A critical Cross-Site Request Forgery (CSRF) vulnerability (CVE-2025-32354) in Zimbra Collaboration Suite (ZCS) exposes enterprise email systems to unauthorized GraphQL operations.
The flaw enables attackers to manipulate user accounts and exfiltrate sensitive data through malicious web requests.
Technical Analysis of CVE-2025-32354
Vulnerability Mechanism
The GraphQL endpoint (/service/extension/graphql
) lacks CSRF token validation, allowing attackers to forge requests when authenticated users visit compromised websites.
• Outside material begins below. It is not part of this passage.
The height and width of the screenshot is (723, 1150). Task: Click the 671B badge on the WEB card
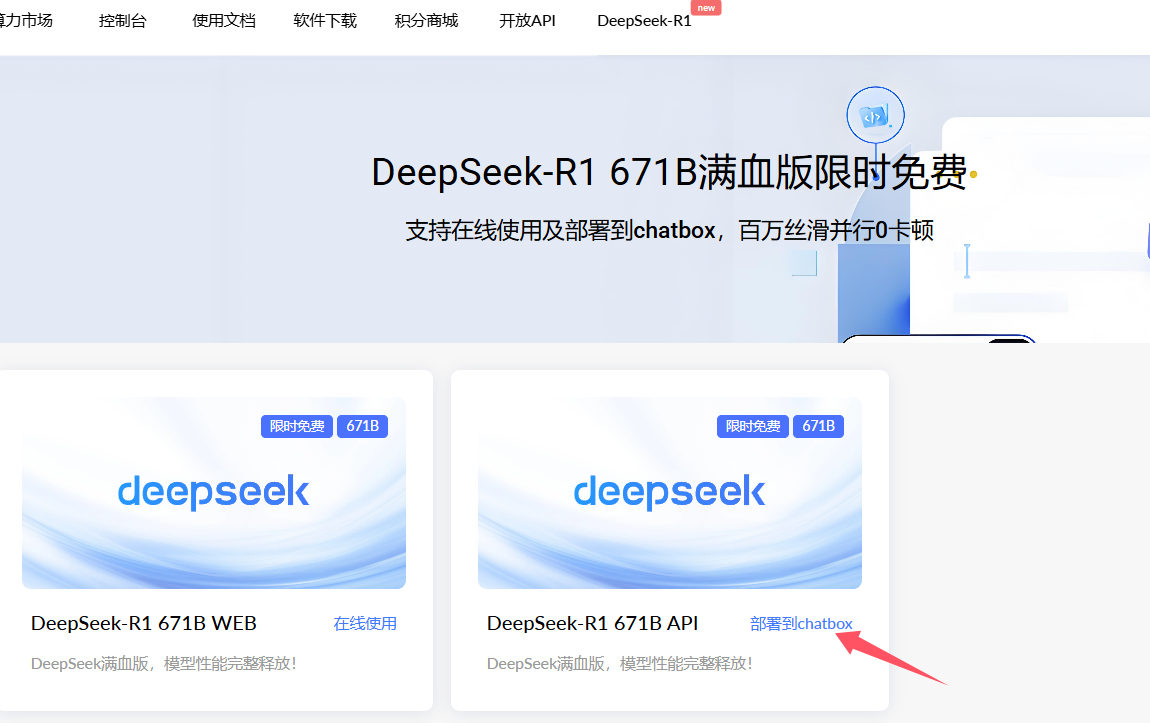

Exploits could manipulate GraphQL operations such as:
graphqlmutation ModifyContact {
updateContact(id: "123", input: {email: "[email protected]"}) {
id
email
}
}
This permits unauthorized modifications to contacts, account settings, and data access.
Affected Versions
Zimbra Version | Patch Status |
---|---|
9.0.0 – 10.1.3 | Vulnerable |
10.1.4+ | Patched3 |
Attack Vector
- CVSS Score: 8.8 (High)
- Exploit Prerequisites: The Victim must be authenticated and lured to a malicious site.
- Impact: Full account takeover, data leakage, and lateral movement within networks.
Mitigation and Patches
Zimbra addressed the vulnerability in 10.1.4 by enforcing CSRF token validation for GraphQL requests. The patch introduces:
java// Pseudocode for token validation
if (request.method == POST && !validateCSRFToken(request)) {
throw new SecurityException("Invalid CSRF token");
}
Organizations must upgrade immediately or implement temporary workarounds like disabling GraphQL GET methods via zimbra_gql_enable_dangerous_deprecated_get_method_will_be_removed=FALSE
in local configurations.
Broader Security Implications
This vulnerability highlights systemic risks in Zimbra’s API architecture, particularly:
- Insufficient CSRF Protections: 15% of Zimbra’s 2024-2025 CVEs relate to CSRF/XSS flaws.
- GraphQL Attack Surface: 40% of recent Zimbra patches target API endpoints.
Security teams should prioritize network segmentation and implement Web Application Firewalls (WAFs) with rules blocking malformed GraphQL queries.
Continuous monitoring for anomalous GraphQL operations is critical given Zimbra’s widespread enterprise use.